By Stephen Games
Continuum, £20
Nikolaus Pevsner was the most celebrated architectural historian of his generation. Born in Leipzig in 1902, he settled in Britain at the age of 31. He became the pre-eminent cataloguer and critic of England's architectural heritage. As Slade Professor of Fine Art at Cambridge from 1949 to 1955, and in his teaching at Birkbeck College, he embodied a concern for Englishness.
Pevsner's 46-volume work, The Buildings of England, has been much revised but never surpassed. No mere chronicler of the past, Pevsner was a theorist for the times. He looked forward to the possibilities of post-war reconstruction drawing on the English tradition of the picturesque.
An advocate of what came to be called Modernism, he perceived its roots (not altogether convincingly, but far from destructively) in William Morris. Modern architecture has notoriously become associated in the public mind with ugly concrete bunkers. Pevsner stressed instead that urban planning needed to be sensitive to its purpose.
Stephen Games's biography places Pevsner in a tradition of notable Germans, such as Holbein and Handel, who made England their home and shaped the nation's cultural life. Games was contracted to write a biography when Pevsner, diminished by Alzheimer's, was incapable of being interviewed (he died in 1983). It has been an exhaustive task. This volume deals only with Pevsner's early life, in Germany.
Games handles his subject with skill and a deep knowledge of architectural thinking. He writes illuminatingly of, among much else, Pevsner's elucidation of the artistic importance of Leipzig's Baroque buildings.

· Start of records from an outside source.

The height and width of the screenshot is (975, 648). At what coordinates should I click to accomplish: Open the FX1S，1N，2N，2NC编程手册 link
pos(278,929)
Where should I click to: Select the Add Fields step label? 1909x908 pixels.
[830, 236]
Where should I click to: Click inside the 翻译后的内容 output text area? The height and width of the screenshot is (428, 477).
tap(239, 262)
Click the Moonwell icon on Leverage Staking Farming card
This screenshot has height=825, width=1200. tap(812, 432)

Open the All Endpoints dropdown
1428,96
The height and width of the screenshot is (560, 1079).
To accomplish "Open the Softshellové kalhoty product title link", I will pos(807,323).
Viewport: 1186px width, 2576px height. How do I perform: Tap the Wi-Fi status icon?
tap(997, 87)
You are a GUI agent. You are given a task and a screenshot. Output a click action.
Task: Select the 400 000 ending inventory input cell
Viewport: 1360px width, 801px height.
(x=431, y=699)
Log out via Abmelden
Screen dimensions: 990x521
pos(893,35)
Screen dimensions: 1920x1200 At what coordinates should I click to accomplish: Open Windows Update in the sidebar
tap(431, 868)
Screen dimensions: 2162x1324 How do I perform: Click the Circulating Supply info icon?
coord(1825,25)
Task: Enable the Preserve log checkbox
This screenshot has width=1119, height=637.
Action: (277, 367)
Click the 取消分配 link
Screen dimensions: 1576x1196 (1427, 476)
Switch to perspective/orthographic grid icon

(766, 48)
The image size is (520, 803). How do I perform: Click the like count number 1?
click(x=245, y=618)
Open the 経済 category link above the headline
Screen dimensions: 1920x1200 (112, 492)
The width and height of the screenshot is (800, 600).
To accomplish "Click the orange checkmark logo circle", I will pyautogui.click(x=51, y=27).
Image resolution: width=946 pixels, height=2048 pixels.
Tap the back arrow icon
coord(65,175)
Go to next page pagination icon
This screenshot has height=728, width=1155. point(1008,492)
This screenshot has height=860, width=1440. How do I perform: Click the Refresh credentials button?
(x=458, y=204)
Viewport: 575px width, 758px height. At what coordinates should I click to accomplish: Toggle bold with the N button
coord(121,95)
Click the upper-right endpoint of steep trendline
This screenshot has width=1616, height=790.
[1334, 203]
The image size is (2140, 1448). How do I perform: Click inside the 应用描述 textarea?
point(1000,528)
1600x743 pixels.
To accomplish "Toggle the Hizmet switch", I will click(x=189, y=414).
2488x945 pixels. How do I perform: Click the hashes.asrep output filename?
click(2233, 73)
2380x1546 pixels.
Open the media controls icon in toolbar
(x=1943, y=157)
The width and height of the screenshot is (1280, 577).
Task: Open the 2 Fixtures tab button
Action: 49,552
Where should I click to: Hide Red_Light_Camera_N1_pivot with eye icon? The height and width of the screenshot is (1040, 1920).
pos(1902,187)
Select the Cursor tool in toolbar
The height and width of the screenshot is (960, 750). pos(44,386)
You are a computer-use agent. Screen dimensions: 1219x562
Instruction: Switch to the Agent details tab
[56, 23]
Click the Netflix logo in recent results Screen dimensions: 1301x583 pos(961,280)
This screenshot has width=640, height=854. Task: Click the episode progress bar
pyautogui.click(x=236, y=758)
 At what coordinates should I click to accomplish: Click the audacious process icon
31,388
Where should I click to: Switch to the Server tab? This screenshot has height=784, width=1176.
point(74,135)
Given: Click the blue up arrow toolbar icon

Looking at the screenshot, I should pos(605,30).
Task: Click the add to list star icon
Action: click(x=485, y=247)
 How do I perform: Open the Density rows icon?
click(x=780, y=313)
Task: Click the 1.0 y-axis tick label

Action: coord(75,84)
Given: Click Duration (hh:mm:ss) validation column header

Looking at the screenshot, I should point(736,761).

But the most potent issue of the book is a darker facet of Pevsner's life. In the last months before his long exile, Pevsner wrote respectfully and even sympathetically of the artistic notions of Goebbels. Games writes that Pevsner "gave no sign of wanting to reject anything about the new politics, only of wanting to remove the obstacles to his becoming more involved with it".
Pevsner, having Jewish parents, was unable to continue his vocation in Germany. His dismissal and move to what appeared to be the "academic wasteland" of England conclude this part of the story. But in an appendix Games recounts a media furore of a few years ago when the Evening Standard - running an extract from a volume of Pevsner's radio talks that Games had edited - provided the headline: A Nazi in England. It was an unsubtle interpretation, which provoked numerous commentators to defend Pevsner and accuse Games of making scurrilous claims.
Games feels aggrieved by his treatment, and here defends himself capably. It is not Games's claim that Pevsner was a Nazi; but the notion that Pevsner was merely naïve will not do either.
Pevsner was a great figure of English culture, but it was a tradition that he imbibed as well as interpreted. The German nationalist and authoritarian presuppositions that Nazism fed on and appropriated were widespread. They were decisively banished from German public life with the post-war founding of a great democracy on the ruins of barbarism. Until then, they formed a historical undercurrent that even victims of it such as Pevsner did not fully escape.